If you repeat it, PowerShell it!

Randomizing collections: one-liners


I found a cool way HERE to shuffle/reorder array elements without using the random class.

Generally you provide Sort-Object an object property to sort on, only now the property is in the form of a Globally Globally Unique Identifier (GUID), which is a random generated 128-bit integer.

 

PS > 1..5 | sort-object { [guid]::newGuid() }
2
5
3
1
4

 

To select one or more random objects from the collection, pipe the above to Select-Object and use the -First (or -Last) parameter:

PS > 1..5 | sort-object { [guid]::newGuid() } | select-object -first 3
4
1
3

 

These techniques are also available on collections you use everyday with PowerShell, not just numbers. For instance, selecting 4 random lines from a text file (contain 10 numbered lines), you get the idea :-)

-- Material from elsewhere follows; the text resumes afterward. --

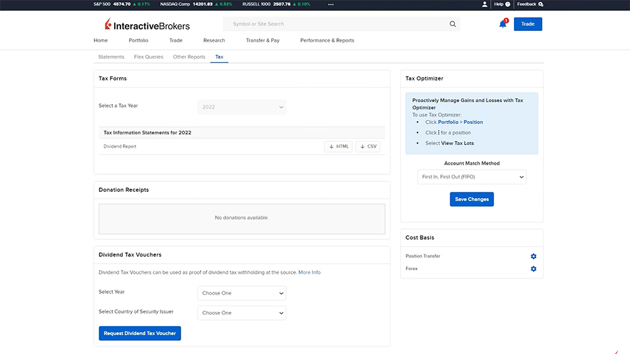The width and height of the screenshot is (630, 354).
Task: Expand the Account Match Method dropdown
Action: (471, 177)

PS > Get-Content lines.txt | sort-object { [guid]::newGuid() } | select-object -last 4
Line 3
Line 4
Line 2
Line 5

Comments

Greg Lyon said:

Very cool. Makes a nice function.

function Sort-Random( $obj )

{

   $obj | Sort-Object { [GUID]::NewGuid() }

}

# August 11, 2008 10:04 PM

Joel "Jaykul" Bennett said:

I know the Random class is frustrating because you have to create an instance, but just for the record, generating GUIDs is rather more expensive than using the random number generator... :) Might not matter for simple scripts, but for something like that Sort-Random, you're better off with something like

function Sort-Random ($obj) {

$rand = new Random

$obj | Sort-Object {$rand.Next()}

}

# August 14, 2008 4:57 PM

Jakob Bindslet said:

May I suggest something more like:

function sort-random {

   process {

       [array]$x = $x + $_

   }

   end {

       $x | sort-object {(new-object Random).next()}

   }

}

Or, as a oneliner:

function sort-random {process {[array]$x = $x + $_}; end {$x | sort-object {(new-object Random).next()}}}

# August 15, 2008 6:24 AM

Greg Lyon said:

Jaykul,

function Sort-Random( $obj )

{

  $obj | Sort-Object { Get-Random }

}

works too.

# August 15, 2008 10:10 PM

LunaticExperimentalist said:

If you happen to have PSCX installed then it could be simplified.